[Date Prev][Date Next][Thread Prev][Thread Next][Date Index][Thread Index]

Re: CMUCL's kernel requirements (long&educational)



> We only create code objects in virgin memory (i.e. has not been
> touched in any way after the last vm_allocate).  Therefore, if
> vm_allocate flushes the allocated range from the various caches, we
> don't need to do any additional flushing.  Does it do this?  (Seems to
> me like it would have to.)

This is a subtle but important point, which needs many secondary pieces
of info to be fully qualified.  The quick answer is "yes in Mach 2.5,
no on Mach 3.0 and all U*xes".

a) When you say "virgin memory" you are talking about VIRTUAL memory.
The PHYSICAL memory behind it had obviously beed used for other purposes
before, possibly including program's instruction and possibly implying
that some of its content might be still in the I-cache (cuz the cache
is physically addressed on mips, and tx God it is).

b) the only reason the OS zero-fills freshly allocated memory is
for security: if it didn't a user will eventually get a page that
contains security-sensitive information in it.

c) U*x defines clearly what is text, what is data, and what is stack
in its VM system.  Unfortunately data-that-contains-text does not
belong in this simplistic scheme.  Ultrix does not I-flushes
pages obtained via sbrk(2), nor does RISCos (MIPS' and SGI's U*x,
based on System V).

d) In Mach I decided that if a page had the VM_PROT_EXECUTE permission
it contained text, regardless of its location in the address space.
I also decided that people would like the OS to make certain guarantees
about such a page, such as the one you ask for that it be I-cache
coherent with respect to paging operations.

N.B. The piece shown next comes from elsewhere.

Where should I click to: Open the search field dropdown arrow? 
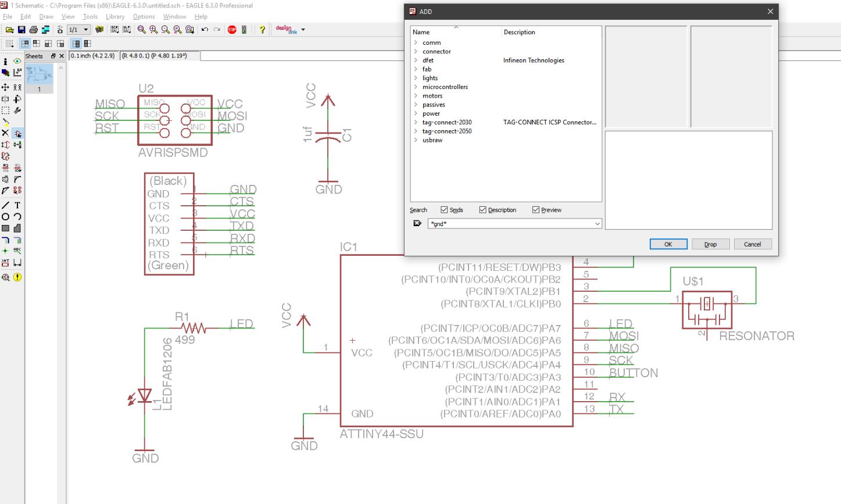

e) In Mach 2.5 vm_allocate() creates pages that have the EXECUTE bit on,
and this is (in retrospect) an oversight on my side.  The cost on a pmax
for flushing the Icache on a zero-fill page fault (e.g. when you first
touch a vm_allocated page) is very great, over 30% of the total cost.
And zero-filling is a major fraction of, for instance, compilation of a
C program.

f) There are very few programs that execute code they have created on
the fly, for all of them the costs associated with code generation
go far bejond the cost of a single system call.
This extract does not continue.